See I knew I would be healed from this heart condition. I knew that I would be off every bit of medication. Didn't know when, didn't know exactly how but I knew. So many folks would question me...It's amazing how negative folks can be sometimes. Not on purpose, then again some may have been.... I'll choose to think the first. Anyway, I would claim healing every day. God promises me that. Jesus Christ did not die on that cross, He did not suffer, He did not bleed for any of us to live a mediocre life, filled with sickness and disease. Nor does He want us to accept anything but a full abundant life He promised.

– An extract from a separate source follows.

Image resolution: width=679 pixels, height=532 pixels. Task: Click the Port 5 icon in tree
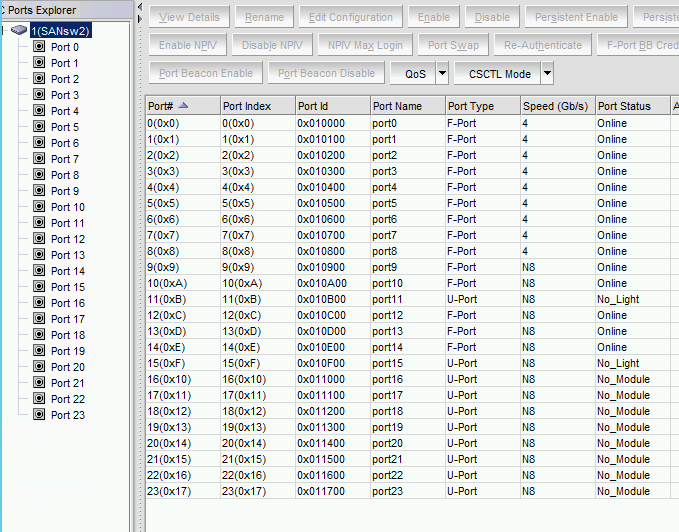(x=39, y=127)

So hope....I guess that's what I had. Some say well you just hoped in your mind. Like that hope that maybe just maybe you will get exactly what you asked for at Christmas but you'd be ok with whatever you get...No, this hope is so much more...It's the eternal hope and belief that what God says, He will do. Maybe not on our time frame, maybe not how we wanted but He will do it. So many of us give up before he can finish His work. Would I have maintained this same hope even if I wouldn't have been healed, I would have to say yes, at this time. It's been the longest 8 months of my life...Who really knows....But I do know that little by little, even before I got sick. He had begun to show me in my faith walk, that He wants to be good to us. We want it now though and He's not so much now as He is Perfect. So His timing is always perfect.

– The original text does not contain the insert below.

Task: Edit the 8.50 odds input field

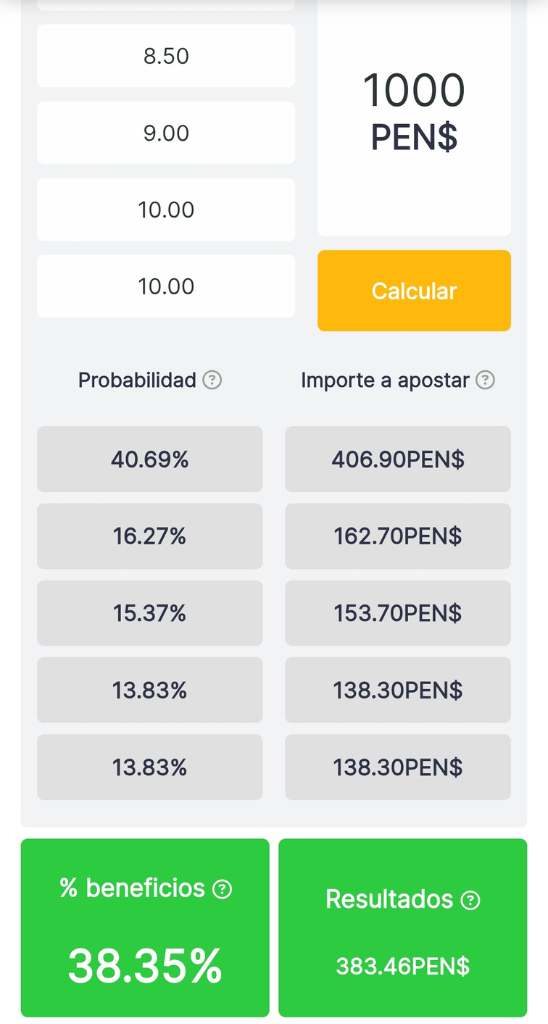Action: [x=166, y=56]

I know that what happened to me had a purpose. If only that I could help someone go through their trial and come out with victory. If he has the ability to save us from our sins. That is mercy and grace our suffient. Why would we not accept His complete healing? That we would walk that walk of faith. That we would know without reservation He bore it all. So hope is eternal. Without hope in Him, we have nothing. Cause this world offers us nothing.

Final homestudy you are welcomed. God I trust in your perfect timing. My hope rest in You alone. You are longing to give us the desires of our heart. Let us wait patiently and know that with You all things are possible.

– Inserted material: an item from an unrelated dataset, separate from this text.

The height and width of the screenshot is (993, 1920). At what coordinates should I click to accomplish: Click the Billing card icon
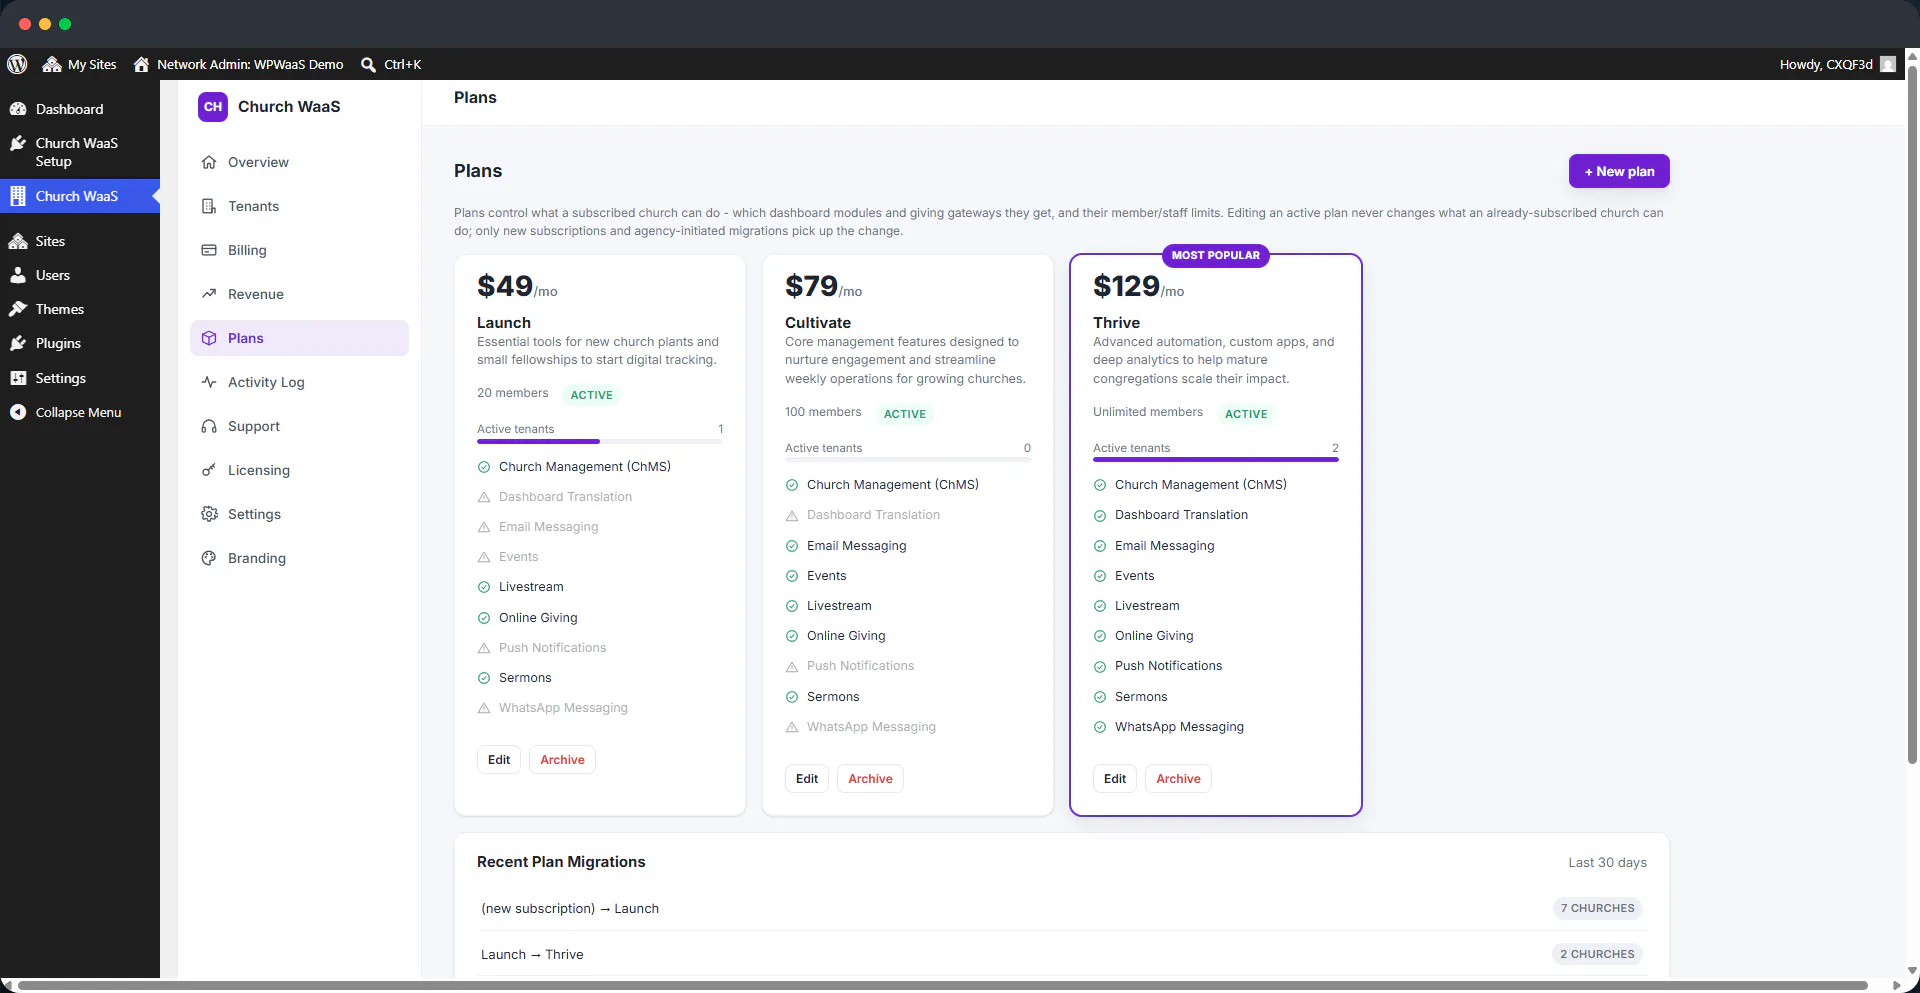[209, 250]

Faith is the substance of things hoped for and the evidence of things not seen. Try it out in the little stuff. Give Him a chance. Wait, believe, trust. Hope.

Sunday, November 1, 2009

Is your hairdryer broke?

Getting ready this morning, I was up listening to some bluegrass. It was all going good UNTIL I go to dry my hair and my hairdryer is broke! OH NO! It's blowing out air- COLD AIR- so it's pretty safe to say that it isn't going to be quite enough to get my hair dryed before end of day! You have to understand my hair is not even close to wash and wear. So I start recalling who used the hairdryer last...CLINTON..."Clinton was this hairdryer working yesterday when you used it....cause when I used it yesterday it was working!" "It was blowing out cold air," he states. "Cold air...why didn't you tell me..." I could have picked up a new one yesterday...now I can't get ready...great, just great...", I replied. So I stormed to my closet hung up my clothes and put my jammies back on. "I'll just not go!" Do I sound like a whiney or what??!!



So I walk into the living room ready to pout for the rest of the day...and God starts working on me..."Paige, do you really think it matters how you look or what you are wearing? Why are you letting something so minor disrupt your whole morning..your whole atttitude. You have a choice. What example are you setting your for your children?" Life is full of "broken hairdryers" Is this how you are going to respond to all of them?" Needless to say, it's been exactly how I've responded...most of the time.



See I like things to go my way. It's nice when it all runs smoothly without any glitches. But day after day the Lord is showing me...Things happen! Sometimes "hairdryers break!" It's your choice as to how you respond. Your choice to take something bad and turn it for His good.


So today I choose to deal with my "broke hairdryers" and realize that I have a choice and the devil will do anything to steal our joy. Big, little it doesn't matter.